## Assignment
In the material below, which lines hold the word "dimensions"? Pick each one out.

## Raw data

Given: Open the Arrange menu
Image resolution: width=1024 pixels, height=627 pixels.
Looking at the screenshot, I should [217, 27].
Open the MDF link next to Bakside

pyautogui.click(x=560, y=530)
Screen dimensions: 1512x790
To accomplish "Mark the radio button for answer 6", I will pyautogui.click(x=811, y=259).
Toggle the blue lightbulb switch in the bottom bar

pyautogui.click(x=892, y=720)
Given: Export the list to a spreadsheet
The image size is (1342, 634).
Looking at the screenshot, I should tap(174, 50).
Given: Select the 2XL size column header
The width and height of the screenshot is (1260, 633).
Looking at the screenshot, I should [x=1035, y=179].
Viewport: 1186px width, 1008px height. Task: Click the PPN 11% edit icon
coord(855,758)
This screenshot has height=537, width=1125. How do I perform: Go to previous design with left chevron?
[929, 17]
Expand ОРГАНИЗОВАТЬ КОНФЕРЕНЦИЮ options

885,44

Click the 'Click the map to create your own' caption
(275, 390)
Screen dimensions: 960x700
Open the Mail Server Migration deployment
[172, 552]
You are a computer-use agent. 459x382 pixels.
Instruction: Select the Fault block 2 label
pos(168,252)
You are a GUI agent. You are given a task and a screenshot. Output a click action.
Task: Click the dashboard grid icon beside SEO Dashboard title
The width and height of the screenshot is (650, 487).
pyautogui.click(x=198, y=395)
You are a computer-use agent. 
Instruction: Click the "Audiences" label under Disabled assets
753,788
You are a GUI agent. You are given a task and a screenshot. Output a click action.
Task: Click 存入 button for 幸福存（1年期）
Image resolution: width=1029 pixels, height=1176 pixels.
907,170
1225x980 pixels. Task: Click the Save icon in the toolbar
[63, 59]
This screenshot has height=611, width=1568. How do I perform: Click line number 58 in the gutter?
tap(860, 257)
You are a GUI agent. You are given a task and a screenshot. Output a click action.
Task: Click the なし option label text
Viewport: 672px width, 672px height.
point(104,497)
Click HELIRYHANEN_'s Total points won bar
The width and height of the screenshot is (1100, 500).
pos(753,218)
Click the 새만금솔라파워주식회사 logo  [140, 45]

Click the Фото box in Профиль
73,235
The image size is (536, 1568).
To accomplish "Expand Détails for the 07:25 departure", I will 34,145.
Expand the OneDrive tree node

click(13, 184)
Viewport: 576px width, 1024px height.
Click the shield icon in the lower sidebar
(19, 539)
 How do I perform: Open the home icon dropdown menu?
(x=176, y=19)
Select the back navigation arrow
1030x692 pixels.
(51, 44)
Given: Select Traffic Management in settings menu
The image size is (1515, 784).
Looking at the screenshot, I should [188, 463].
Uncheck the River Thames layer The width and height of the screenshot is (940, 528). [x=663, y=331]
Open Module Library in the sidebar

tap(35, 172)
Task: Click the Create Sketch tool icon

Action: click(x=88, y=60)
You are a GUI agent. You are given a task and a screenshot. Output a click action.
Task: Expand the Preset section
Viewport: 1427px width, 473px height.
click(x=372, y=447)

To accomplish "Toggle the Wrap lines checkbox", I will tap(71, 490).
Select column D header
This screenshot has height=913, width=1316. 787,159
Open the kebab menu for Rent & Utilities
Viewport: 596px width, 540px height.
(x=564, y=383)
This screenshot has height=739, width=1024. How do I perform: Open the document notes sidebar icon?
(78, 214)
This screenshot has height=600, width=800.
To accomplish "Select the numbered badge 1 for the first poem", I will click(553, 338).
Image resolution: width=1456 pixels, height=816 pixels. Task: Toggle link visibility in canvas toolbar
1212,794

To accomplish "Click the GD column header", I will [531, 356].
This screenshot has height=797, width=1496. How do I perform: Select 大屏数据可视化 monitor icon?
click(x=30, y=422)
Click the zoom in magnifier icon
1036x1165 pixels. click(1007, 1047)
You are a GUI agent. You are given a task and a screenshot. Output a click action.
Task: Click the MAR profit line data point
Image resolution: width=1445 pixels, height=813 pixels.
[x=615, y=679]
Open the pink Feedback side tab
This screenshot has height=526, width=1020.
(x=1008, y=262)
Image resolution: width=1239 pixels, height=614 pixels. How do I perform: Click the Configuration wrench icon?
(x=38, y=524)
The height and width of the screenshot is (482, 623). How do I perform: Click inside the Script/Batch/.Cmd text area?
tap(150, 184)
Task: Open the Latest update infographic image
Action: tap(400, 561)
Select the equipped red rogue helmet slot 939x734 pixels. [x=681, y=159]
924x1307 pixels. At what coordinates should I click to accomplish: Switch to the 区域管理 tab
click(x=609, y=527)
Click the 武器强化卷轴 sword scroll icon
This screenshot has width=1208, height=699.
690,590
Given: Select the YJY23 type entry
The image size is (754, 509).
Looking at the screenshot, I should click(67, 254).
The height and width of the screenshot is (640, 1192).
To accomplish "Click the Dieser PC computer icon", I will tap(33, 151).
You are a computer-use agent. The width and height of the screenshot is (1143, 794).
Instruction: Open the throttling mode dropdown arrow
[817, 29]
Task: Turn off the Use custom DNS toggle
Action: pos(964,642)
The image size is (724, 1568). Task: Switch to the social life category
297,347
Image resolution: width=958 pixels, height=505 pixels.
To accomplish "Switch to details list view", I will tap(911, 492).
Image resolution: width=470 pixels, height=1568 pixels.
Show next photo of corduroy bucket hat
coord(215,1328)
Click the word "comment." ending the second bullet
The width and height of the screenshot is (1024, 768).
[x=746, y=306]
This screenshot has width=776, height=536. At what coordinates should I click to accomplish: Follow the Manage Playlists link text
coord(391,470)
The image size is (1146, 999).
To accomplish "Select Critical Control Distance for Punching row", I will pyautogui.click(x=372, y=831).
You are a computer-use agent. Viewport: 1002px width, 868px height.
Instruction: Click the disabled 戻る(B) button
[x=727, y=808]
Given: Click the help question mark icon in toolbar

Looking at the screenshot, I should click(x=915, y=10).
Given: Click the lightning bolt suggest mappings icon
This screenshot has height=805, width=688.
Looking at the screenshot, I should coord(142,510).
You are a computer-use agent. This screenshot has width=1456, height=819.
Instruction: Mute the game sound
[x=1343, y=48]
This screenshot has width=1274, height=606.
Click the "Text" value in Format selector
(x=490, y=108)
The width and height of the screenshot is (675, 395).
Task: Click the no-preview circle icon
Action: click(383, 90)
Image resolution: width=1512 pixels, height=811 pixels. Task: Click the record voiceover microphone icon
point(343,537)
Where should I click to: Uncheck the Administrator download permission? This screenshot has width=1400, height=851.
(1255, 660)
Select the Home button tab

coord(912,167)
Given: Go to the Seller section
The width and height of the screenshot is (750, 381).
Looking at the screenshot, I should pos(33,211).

## Solution to this problem
Screen dimensions: 1512x790
Screen dimensions: 960x700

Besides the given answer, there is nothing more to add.